Wenn man das mit der thematischen Dramatik aus dem letzten Jahr vergleicht
ist alles durch die Rückkehr in die Familie idyllischer
geworden?
Es ist nicht idyllischer, aber leichter auszuhalten. Es wird eher in einem
Kontext verhandelt, in dem es auszuhalten ist. Wobei die Probleme alle noch
da sind. Wir sind nur nicht mehr auf den Kriegsschauplätzen. Wir sind
in der Familie, und der Krieg, die Ergebnisse von Migration wirken zurück
auf die Familie. Ich habe schon das Gefühl, dass im letzten Jahr eine
Klimax erreicht war, die nicht mehr zu toppen war. Wobei es nicht wir sind,
die zurückgefahren haben, sondern es sind die Filme. Wir versuchen,
diese ungeheure Menge zu sichten, wahrzunehmen und einfach zu gucken, was
ist, Film für Film gesehen, vom Handwerklichen, vom Erzählerischen,
von der Originalität her der beste Film. Suchen die dann aus, und
plötzlich beginnt sich ein Programm zu formulieren. Wir gucken aufs
Programm und erkennen dann eine innere Verbindung.

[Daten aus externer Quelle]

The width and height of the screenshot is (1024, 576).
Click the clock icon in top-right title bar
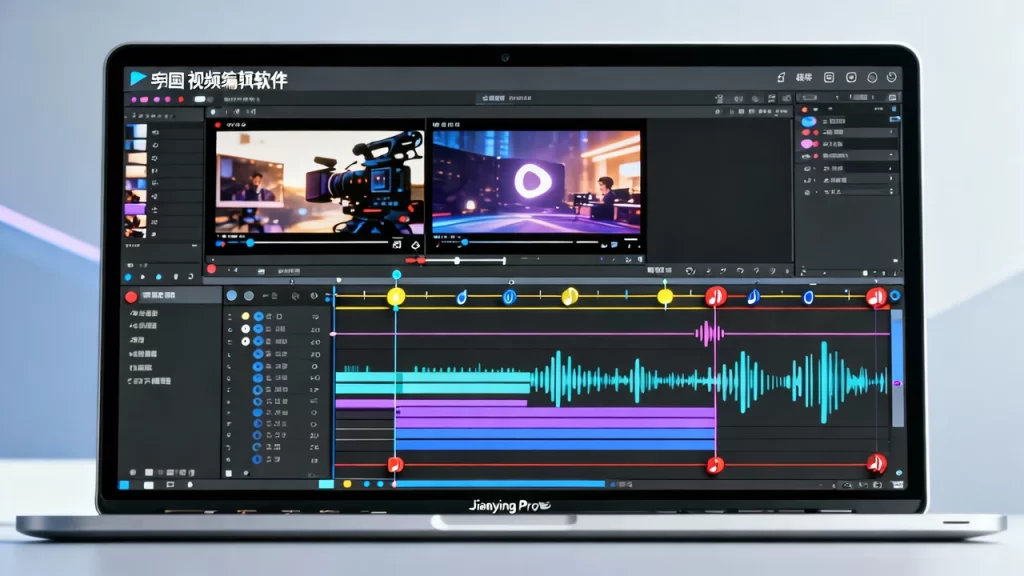click(x=872, y=78)
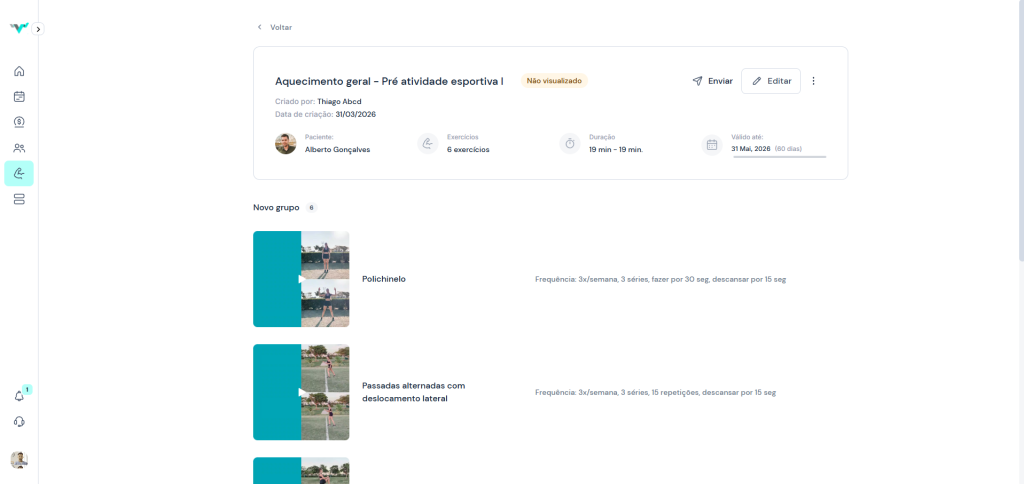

Wie entsteht die Ländergewichtung? Gibt es eine Quote?
Nein, das kann man nicht erzwingen. Es ergibt sich. Wir hätten zum Beispiel
gerne einen afrikanischen Film gehabt. Wir haben das Thema in einem englischen
und schwedischen Kurzfilm, die dort spielen. Aber wir denken nicht in Quoten.

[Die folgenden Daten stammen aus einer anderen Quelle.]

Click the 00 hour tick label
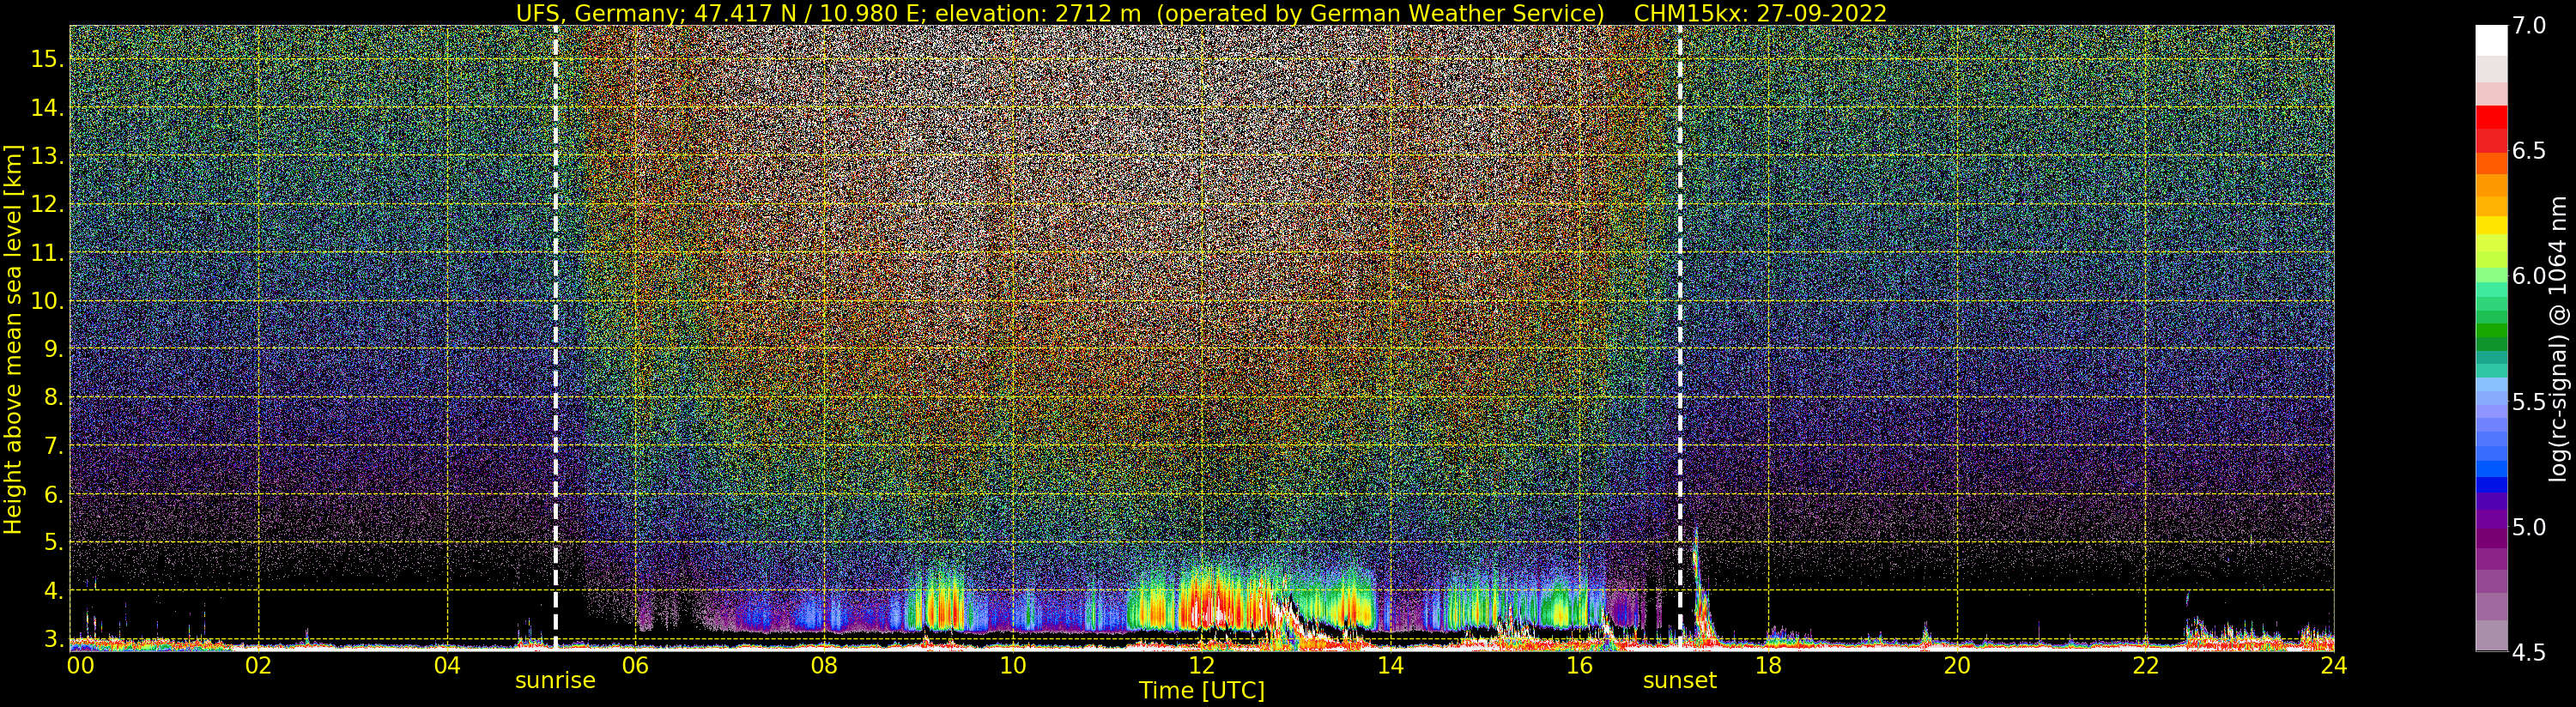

In diesem Jahr haben wir zwei deutsche und einen deutschsprachigen Film.
Im letzten Jahr hatten wir gar keinen deutschen Film. Das macht keinen
Spaß, dann mit Journalisten darüber zu sprechen, gerade wenn der
Direktor des gesamten Festivals darauf großen Wert legt. Aber da haben
wir uns auch nicht verbogen. Wir freuen uns, wenn sechs von 21 Filmen aus
Asien kommen, und wir das Gefühl haben, da gibt es junge, dynamische
Märkte und wir können das auf dem Kinderfilmfestival abbilden.

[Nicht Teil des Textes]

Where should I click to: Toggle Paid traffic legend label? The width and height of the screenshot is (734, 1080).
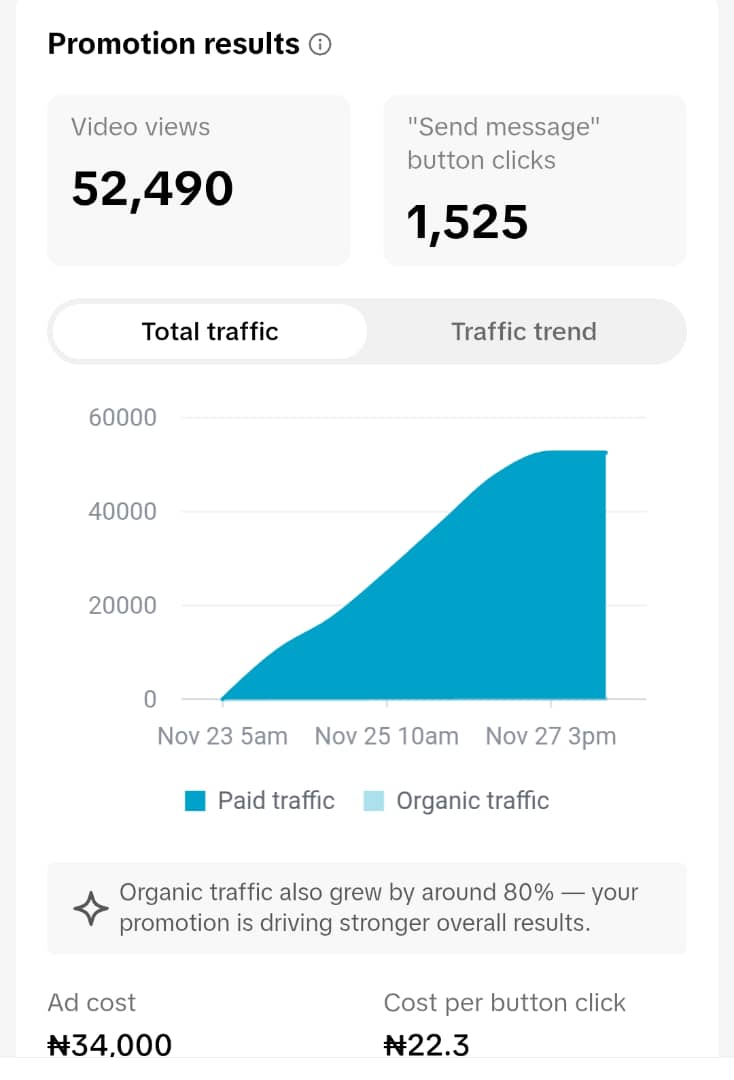(276, 800)
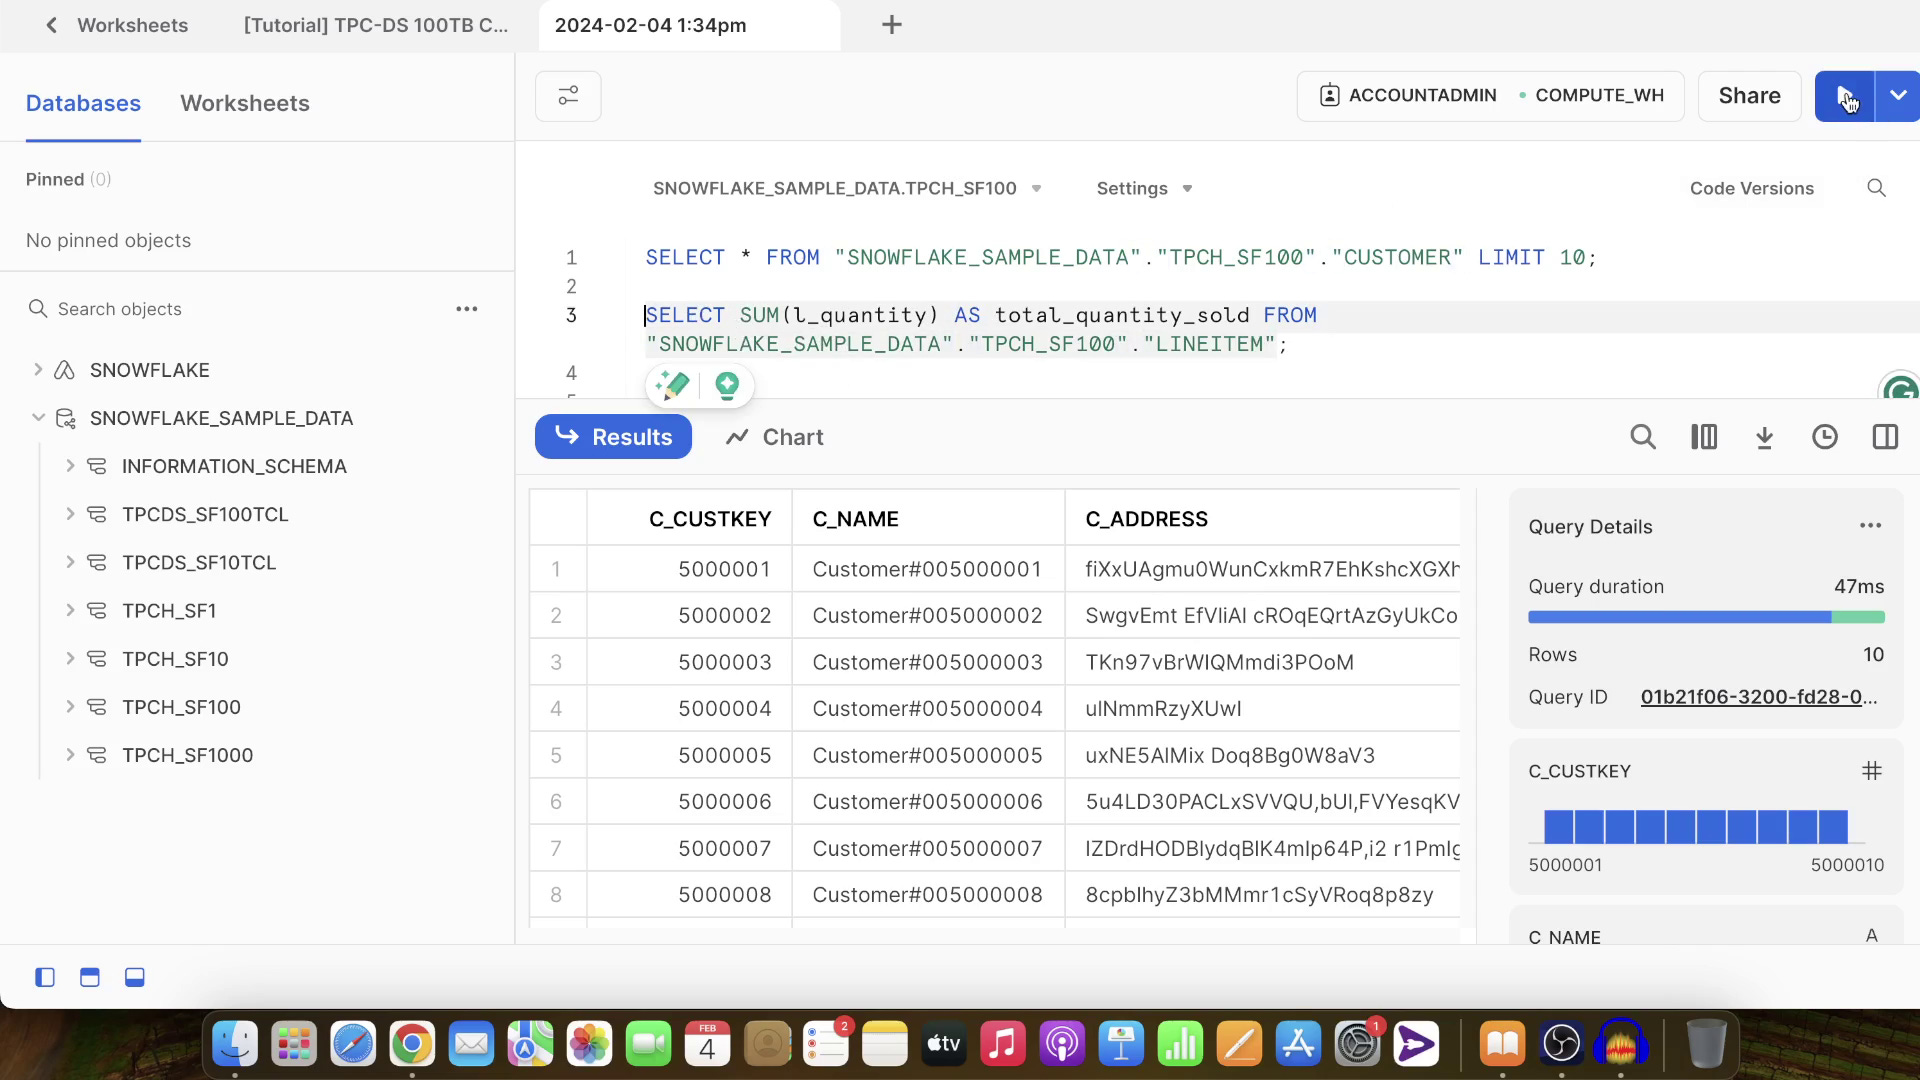This screenshot has height=1080, width=1920.
Task: Click the editor search magnifier near Code Versions
Action: pos(1876,188)
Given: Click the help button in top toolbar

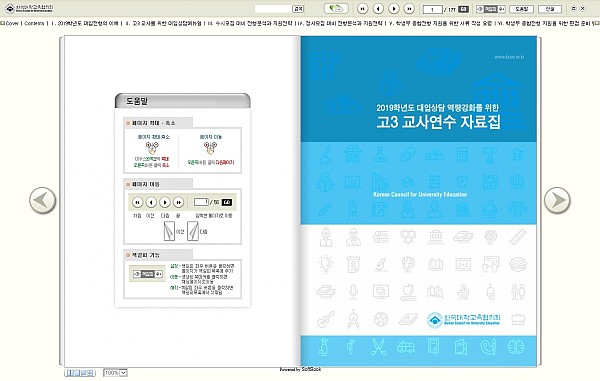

Neu ist eine Cross-Section zwischen 14plus und anderen Sektionen der
Berlinale. Wie kam es dazu?
Es ist eine ganz pragmatisch geborene Idee. Da gibt es tolle Filme, die richtig
sind, wo sie sind, aber trotzdem haben wir ein Publikum zu bieten. Und dann
haben wir den Gedanken durchgespielt
Ich bin ungeheuer froh, dass wir
diese Filme haben. Wir gehen immer an die Grenze der Herausforderung. Kinder
hassen nichts mehr, als unterschätzt zu werden. Die mögen es wirklich,
wenn man ihnen ordentlich einschenkt. Die spüren bei uns, dass wir ihnen
mit diesem Programm etwas zutrauen. Wir haben viele Rückmeldungen über
Fragebögen und dass ist für uns immer Ansporn zu sagen: Bloß
nicht in diese beschützerische Ecke gehen; wir dürfen keine Filme
aussuchen, die Kinder traumatisieren oder ihnen schlechte Gefühle machen.
Jestem zum Beispiel, dieser polnische Film, in dem der kleine
Bengel so hartes Brot hat. Das ist 85 Kilometer von hier. Das ist nicht irgendwo
in der Sahel-Zone, das ist hier. Wir spüren, dass Kinder das durchaus
zur Kenntnis nehmen. Vielleicht haben eher Eltern oder anders Beauftragte
Angst vor unangenehmen Fragen.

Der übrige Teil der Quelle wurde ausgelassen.